(Collected data entries)

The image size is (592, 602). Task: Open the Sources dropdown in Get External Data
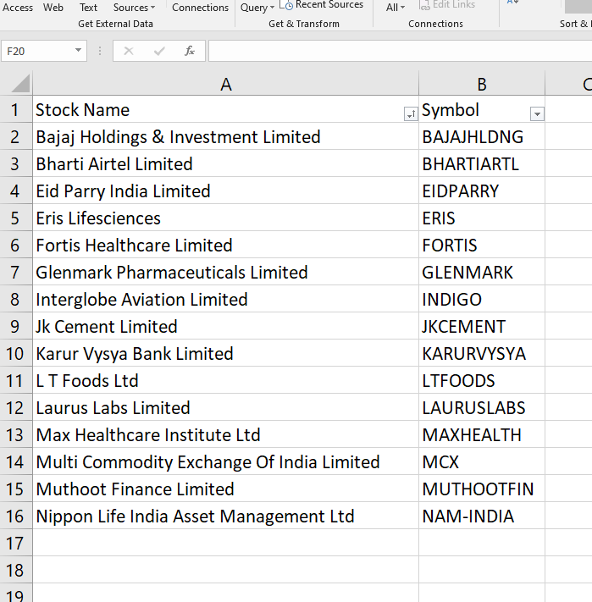point(134,8)
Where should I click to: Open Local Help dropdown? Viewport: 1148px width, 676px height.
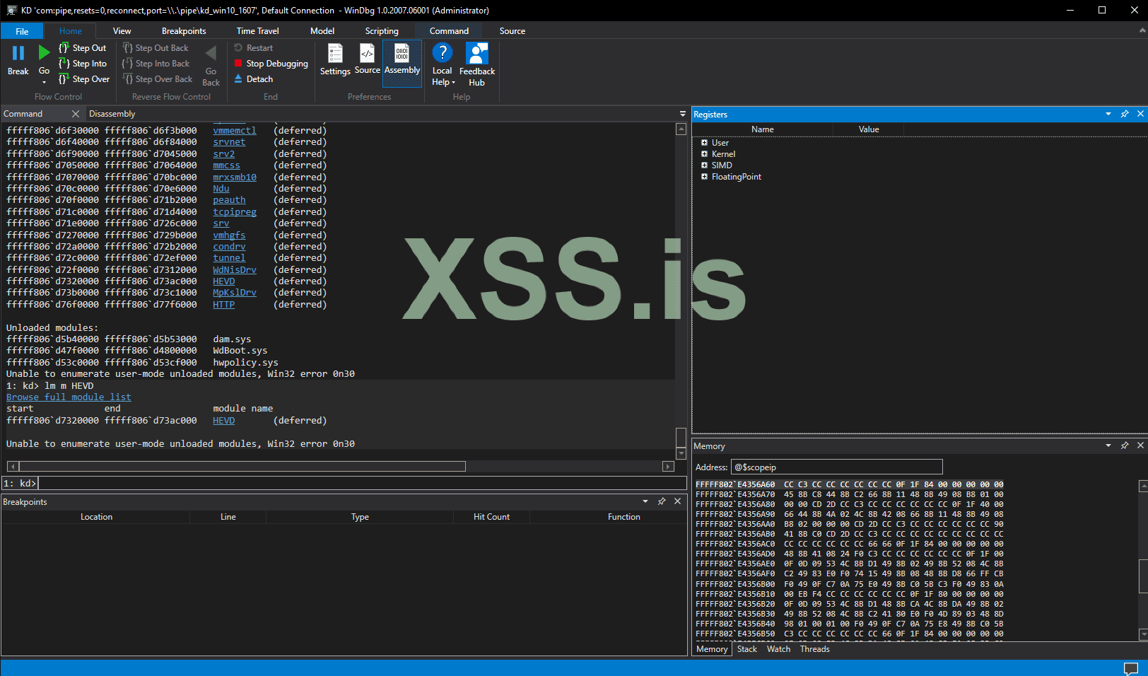click(x=443, y=83)
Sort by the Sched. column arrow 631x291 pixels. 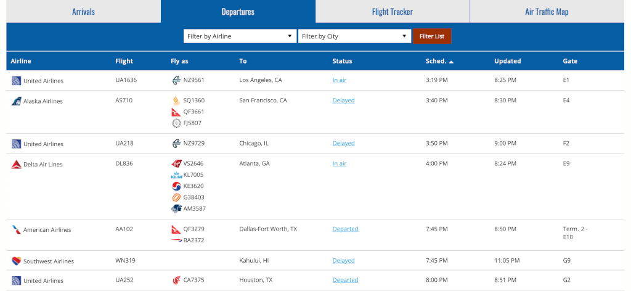451,62
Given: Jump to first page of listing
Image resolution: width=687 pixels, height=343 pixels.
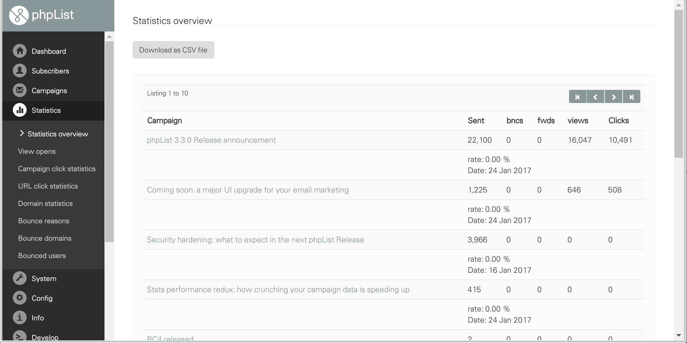Looking at the screenshot, I should pos(578,97).
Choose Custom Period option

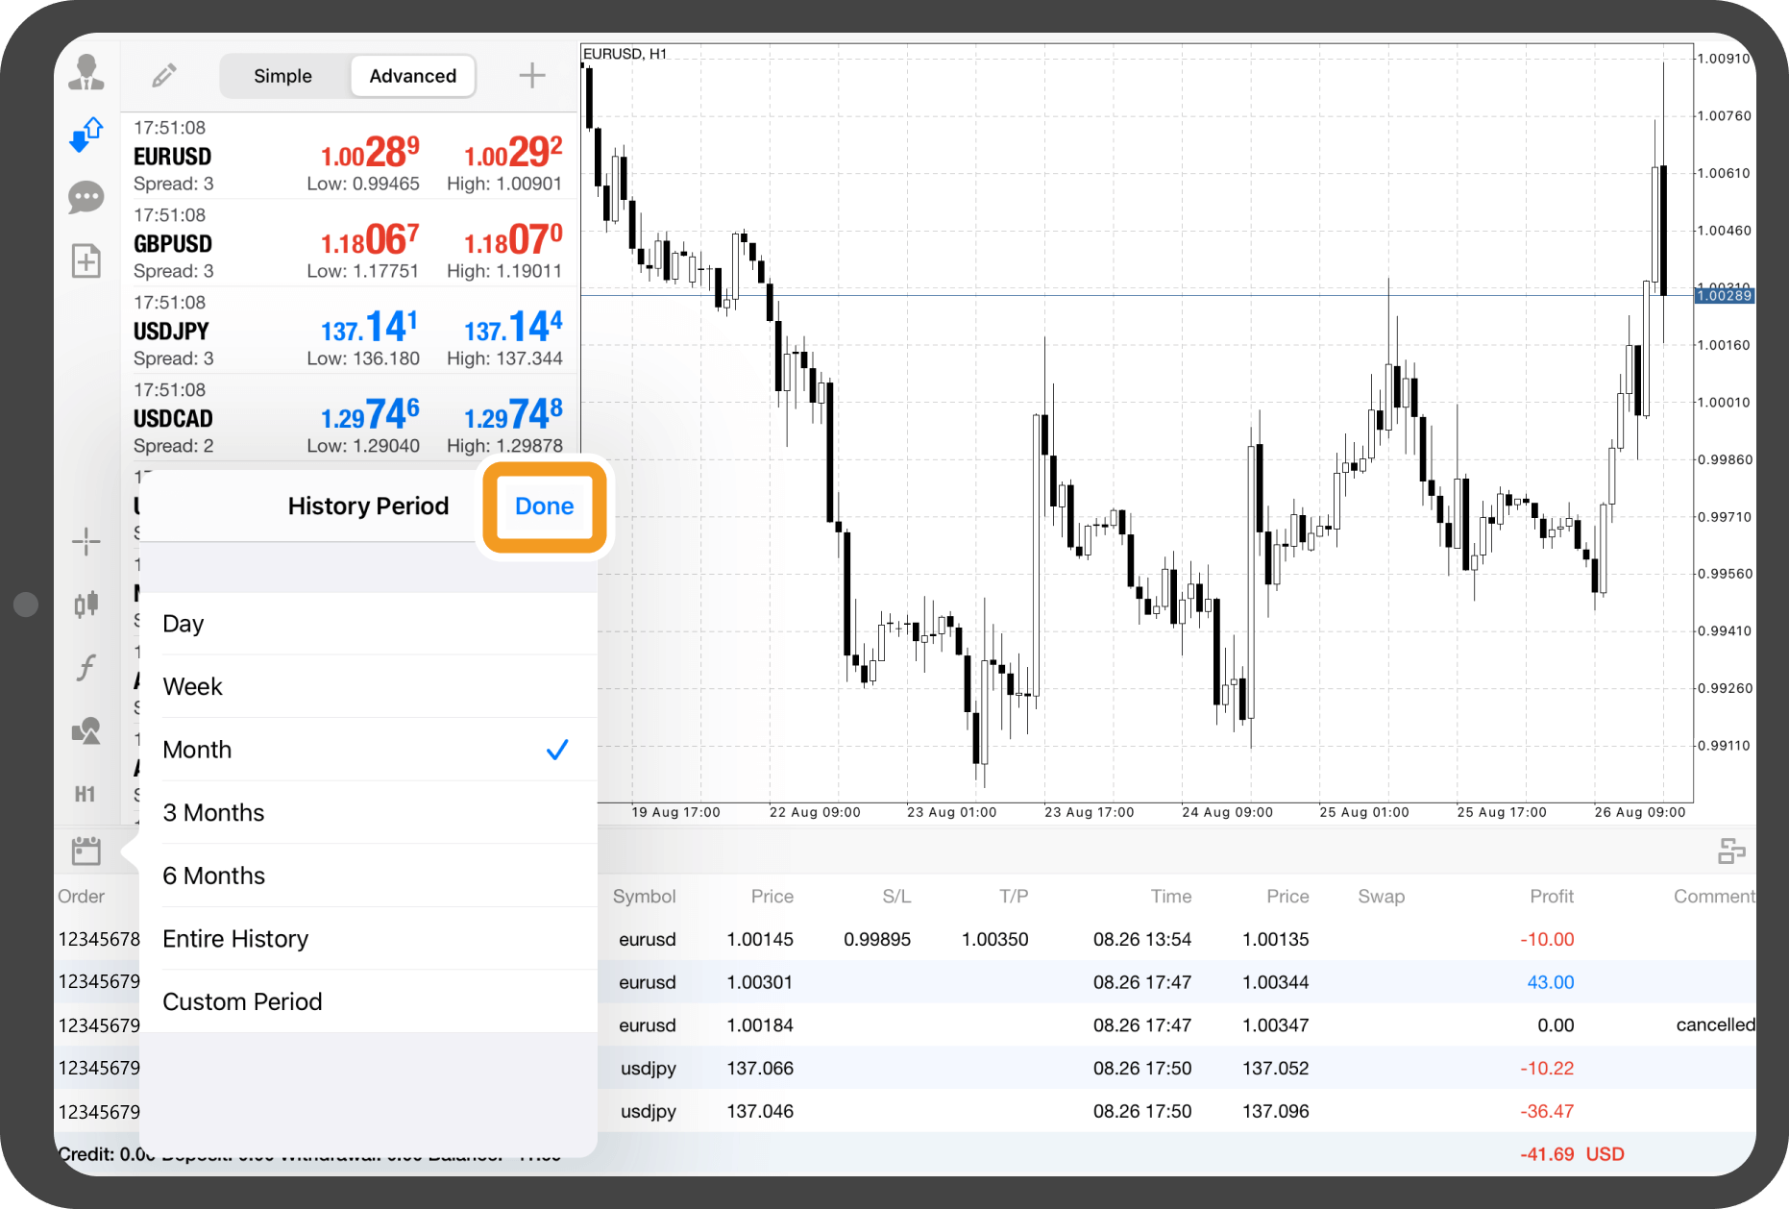367,1001
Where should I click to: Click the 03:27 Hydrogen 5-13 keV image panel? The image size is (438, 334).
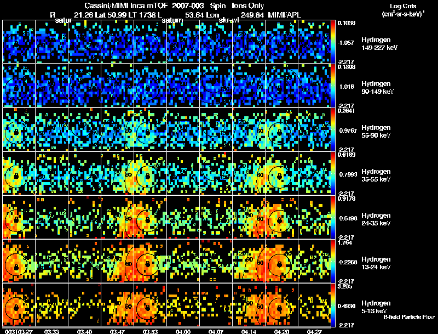[19, 305]
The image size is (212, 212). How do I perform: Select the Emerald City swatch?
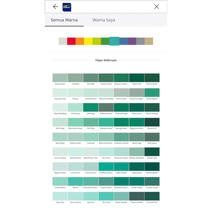pos(152,196)
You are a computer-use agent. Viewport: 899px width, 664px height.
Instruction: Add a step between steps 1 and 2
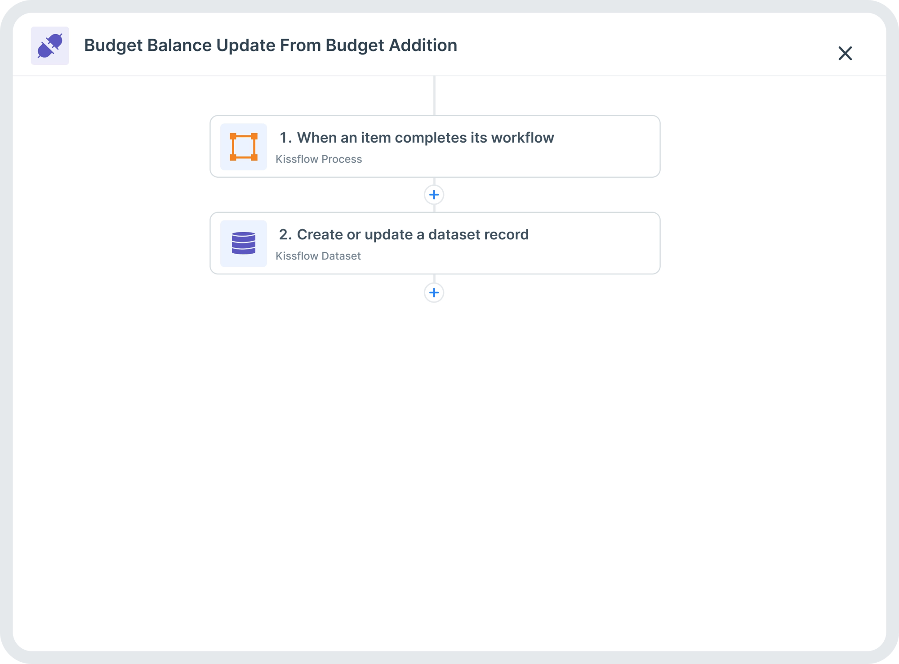coord(434,195)
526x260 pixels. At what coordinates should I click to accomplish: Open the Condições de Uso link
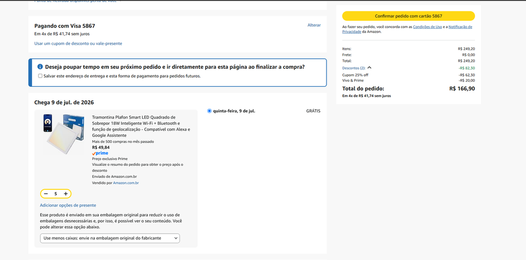(x=428, y=27)
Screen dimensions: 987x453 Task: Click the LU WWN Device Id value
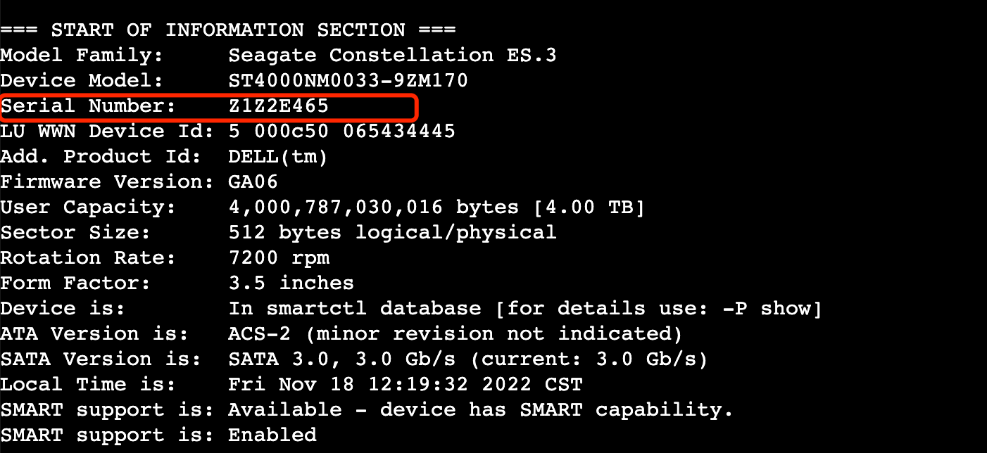(341, 132)
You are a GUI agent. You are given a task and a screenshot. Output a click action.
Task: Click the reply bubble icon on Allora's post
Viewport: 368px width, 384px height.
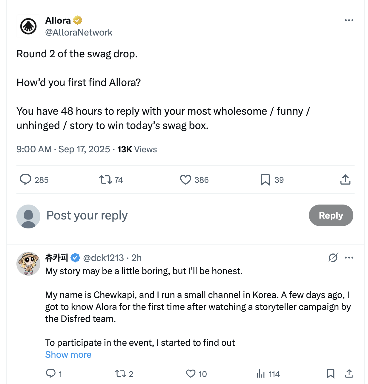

Requirement: Look above for the line with "Instruction: Add a step between steps 1 and 2", then print it and each line after it down to and including the line with "Task: Click the reply". Leave out the pictures and keep the wording exact.

Solution to this task:
Instruction: Add a step between steps 1 and 2
coord(434,195)
526x260 pixels. At what coordinates should I click to accomplish: Open the Condições de Uso link
(x=428, y=27)
Screen dimensions: 987x453 Task: Click the LU WWN Device Id value
(341, 132)
You are a GUI agent. You are given a task and a screenshot. Output a click action.
Task: Click the reply bubble icon on Allora's post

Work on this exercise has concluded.